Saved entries
++++++
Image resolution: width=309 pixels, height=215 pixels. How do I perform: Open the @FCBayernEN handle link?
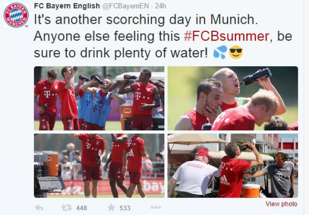125,6
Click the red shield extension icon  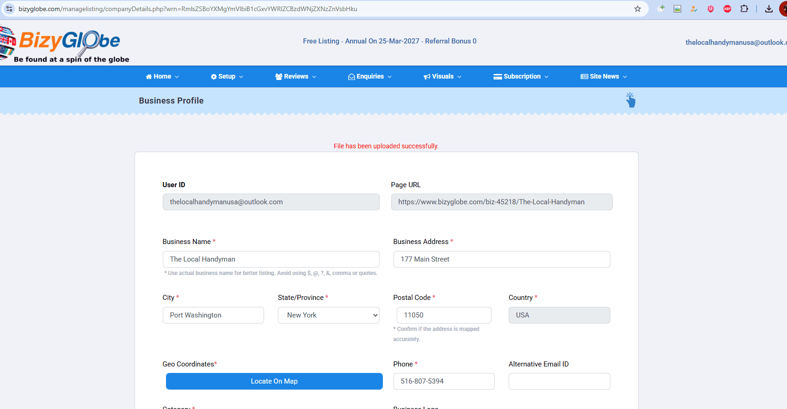(x=711, y=9)
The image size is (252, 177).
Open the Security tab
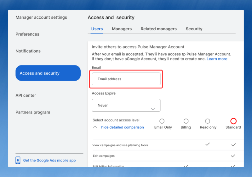tap(194, 29)
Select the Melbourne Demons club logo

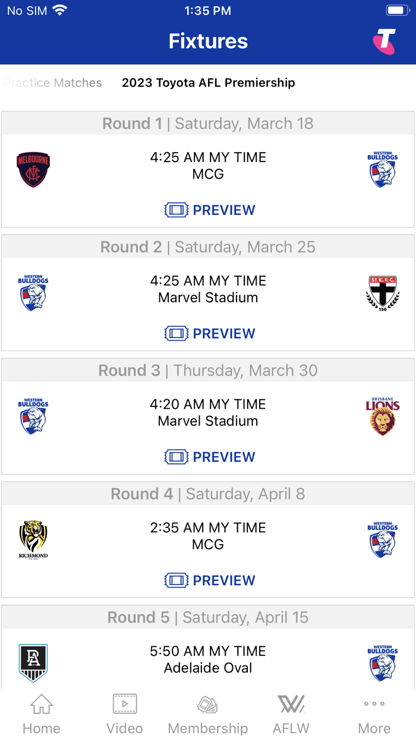click(33, 169)
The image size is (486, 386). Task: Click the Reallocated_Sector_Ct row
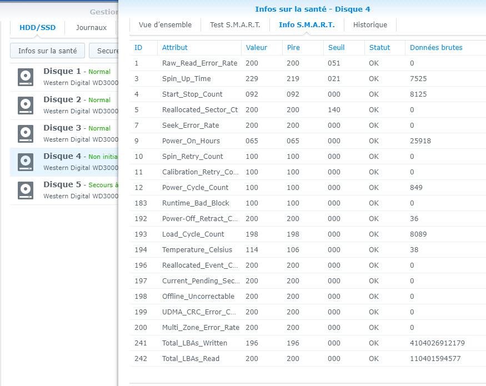[x=305, y=110]
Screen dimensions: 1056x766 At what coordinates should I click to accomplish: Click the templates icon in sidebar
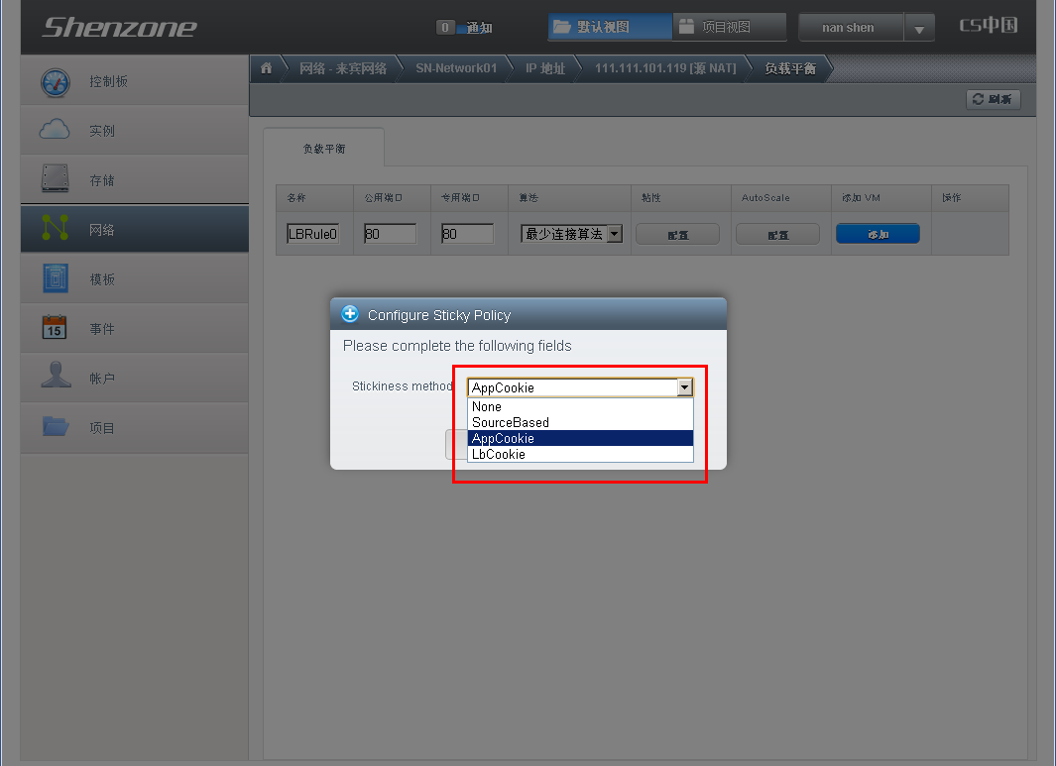(56, 278)
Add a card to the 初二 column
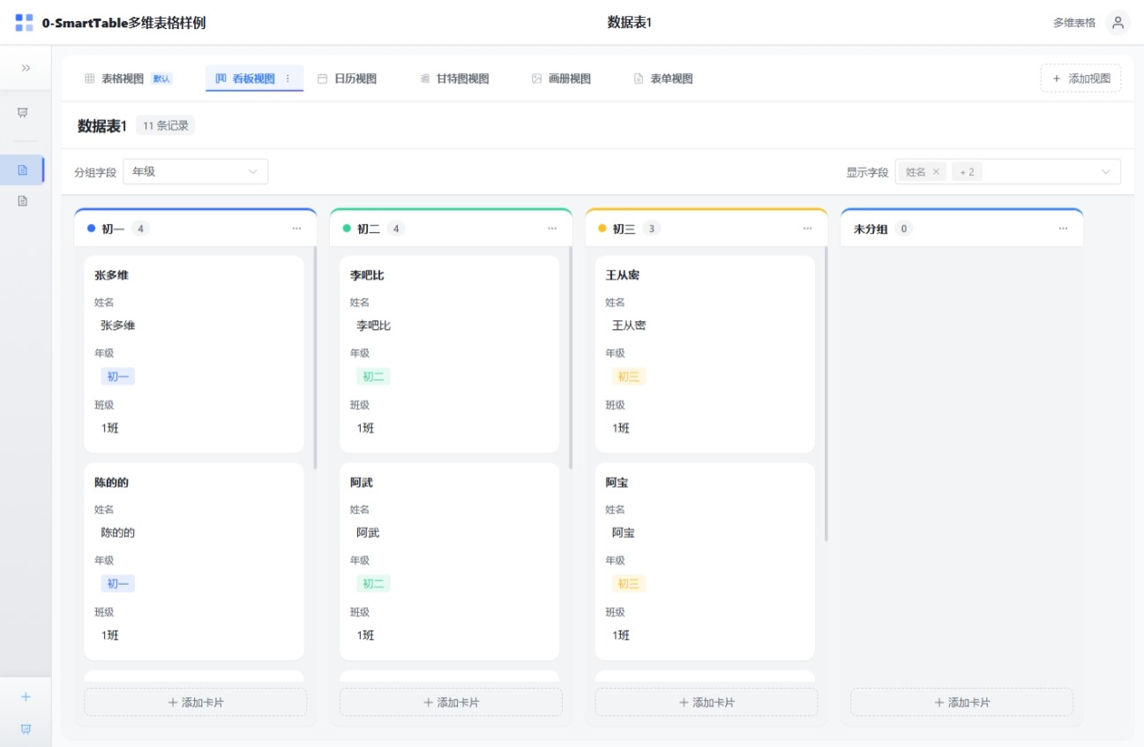This screenshot has width=1144, height=747. (451, 702)
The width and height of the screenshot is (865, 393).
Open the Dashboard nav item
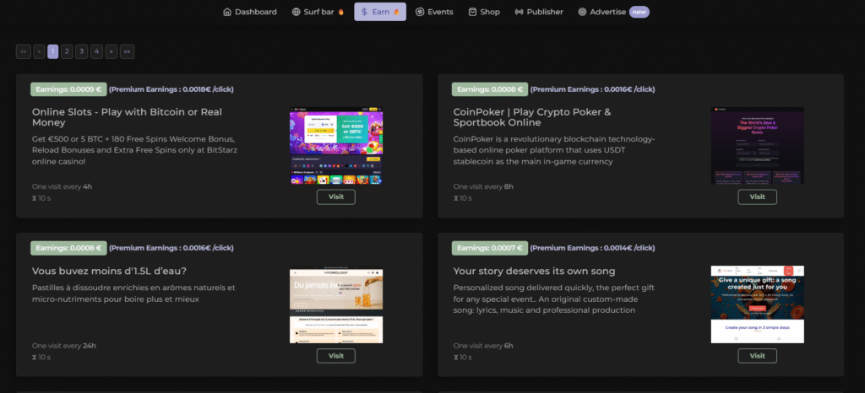[x=250, y=12]
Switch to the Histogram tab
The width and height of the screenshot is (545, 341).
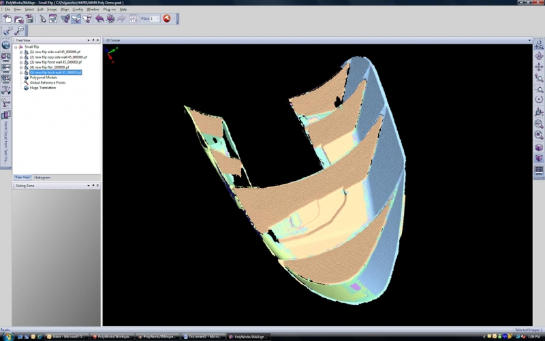42,178
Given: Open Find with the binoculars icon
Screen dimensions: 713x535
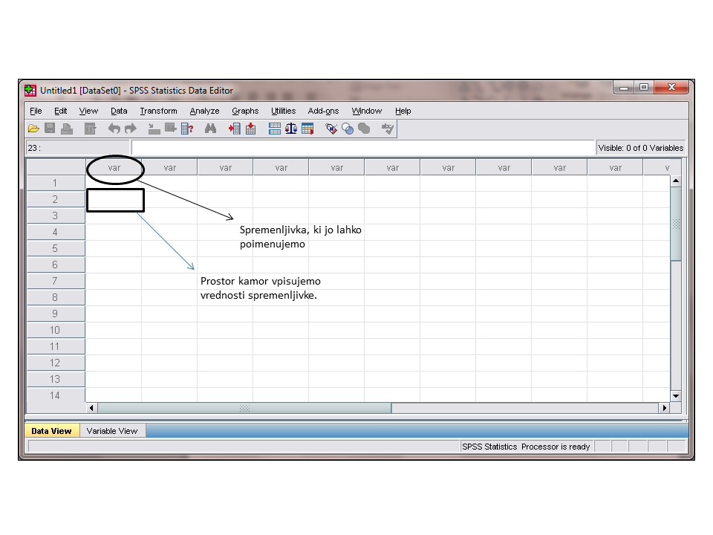Looking at the screenshot, I should [x=210, y=129].
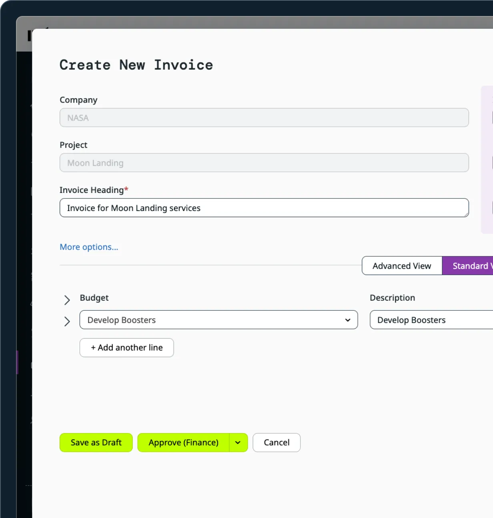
++++++
## Exercise description
Word for word, repeat the lines above from the one with "Screen dimensions: 1056x766" through the one with "The width and height of the screenshot is (865, 393).", and nothing beyond them. Omit the pictures.

## Exercise response
Screen dimensions: 1056x766 At what coordinates should I click to accomplish: Click the templates icon in sidebar
(56, 278)
Add a card to the 初二 column
This screenshot has width=1144, height=747. (451, 702)
The width and height of the screenshot is (865, 393).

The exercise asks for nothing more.